The hypoxic ventilatory response (HVR) is biphasic, consisting of a phase I increase in ventilation followed by a secondary depression (to a steady-state phase II) that can be life-threatening in premature infants who suffer from frequent apnoeas and respiratory depression. ATP released in the ventrolateral medulla oblongata during hypoxia attenuates the secondary depression. We explored a working hypothesis that vesicular release of ATP by astrocytes in the pre-Bötzinger Complex (preBötC) inspiratory rhythm-generating network acts via P2Y₁ receptors to mediate this effect.

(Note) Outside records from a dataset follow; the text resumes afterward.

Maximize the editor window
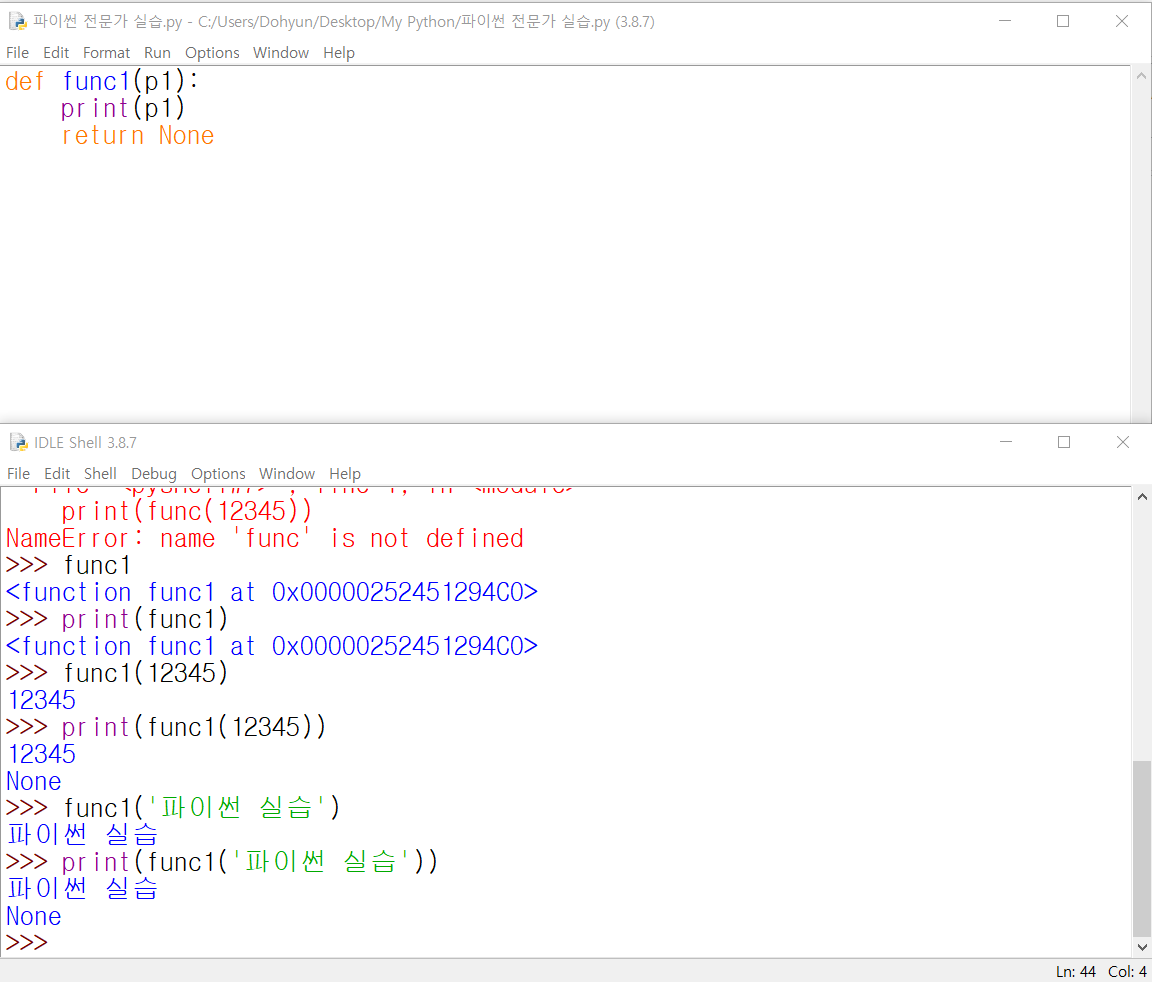Image resolution: width=1152 pixels, height=982 pixels. (1063, 21)
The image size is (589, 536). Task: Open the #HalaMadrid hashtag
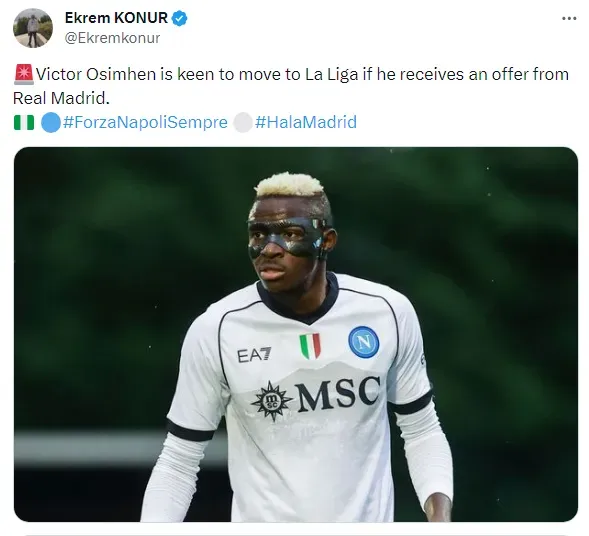[x=306, y=122]
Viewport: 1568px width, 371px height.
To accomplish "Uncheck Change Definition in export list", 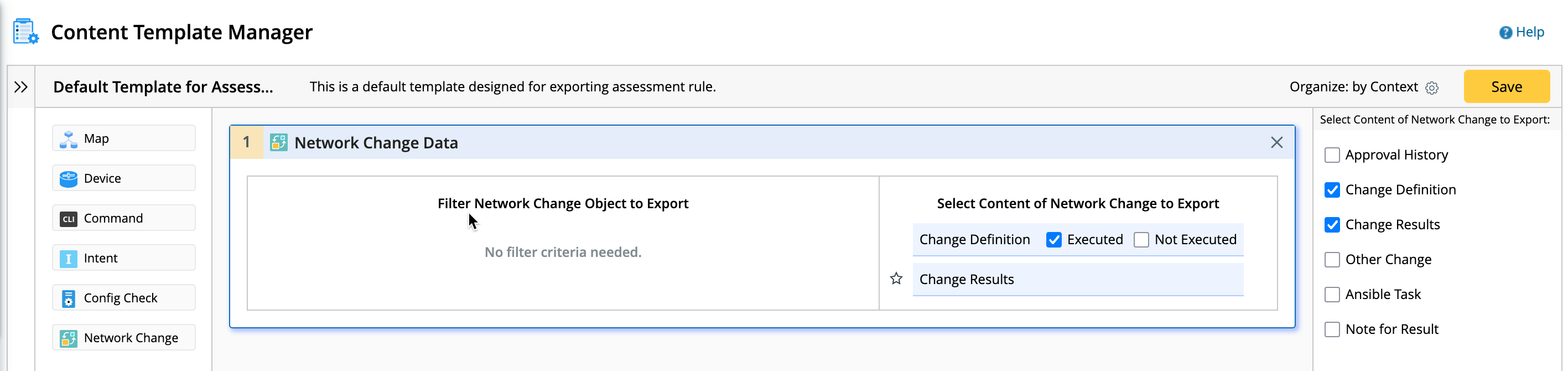I will click(x=1332, y=190).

Blockade of vesicular exocytosis in preBötC astrocytes bilaterally (using an adenoviral vector to specifically express tetanus toxin light chain in astrocytes) reduced the HVR in anaesthetized rats, indicating that exocytotic release of a gliotransmitter within the preBötC contributes to the hypoxia-induced increases in ventilation. Unilateral blockade of P2Y₁ receptors in the preBötC via local antagonist injection enhanced the secondary respiratory depression, suggesting that a significant component of the phase II increase in ventilation is mediated by ATP acting at P2Y₁ receptors. In vitro responses of the preBötC inspiratory network, preBötC inspiratory neurons and cultured preBötC glia to purinergic agents demonstrated that the P2Y₁ receptor-mediated increase in fictive inspiratory frequency involves Ca²⁺ recruitment from intracellular stores leading to increases in intracellular Ca²⁺ ([Ca²⁺ ]_i ) in inspiratory neurons and glia. These data suggest that ATP is released by preBötC astrocytes during hypoxia and acts via P2Y₁ receptors on inspiratory neurons (and/or glia) to evoke Ca²⁺ release from intracellular stores and an increase in ventilation that counteracts the hypoxic respiratory depression.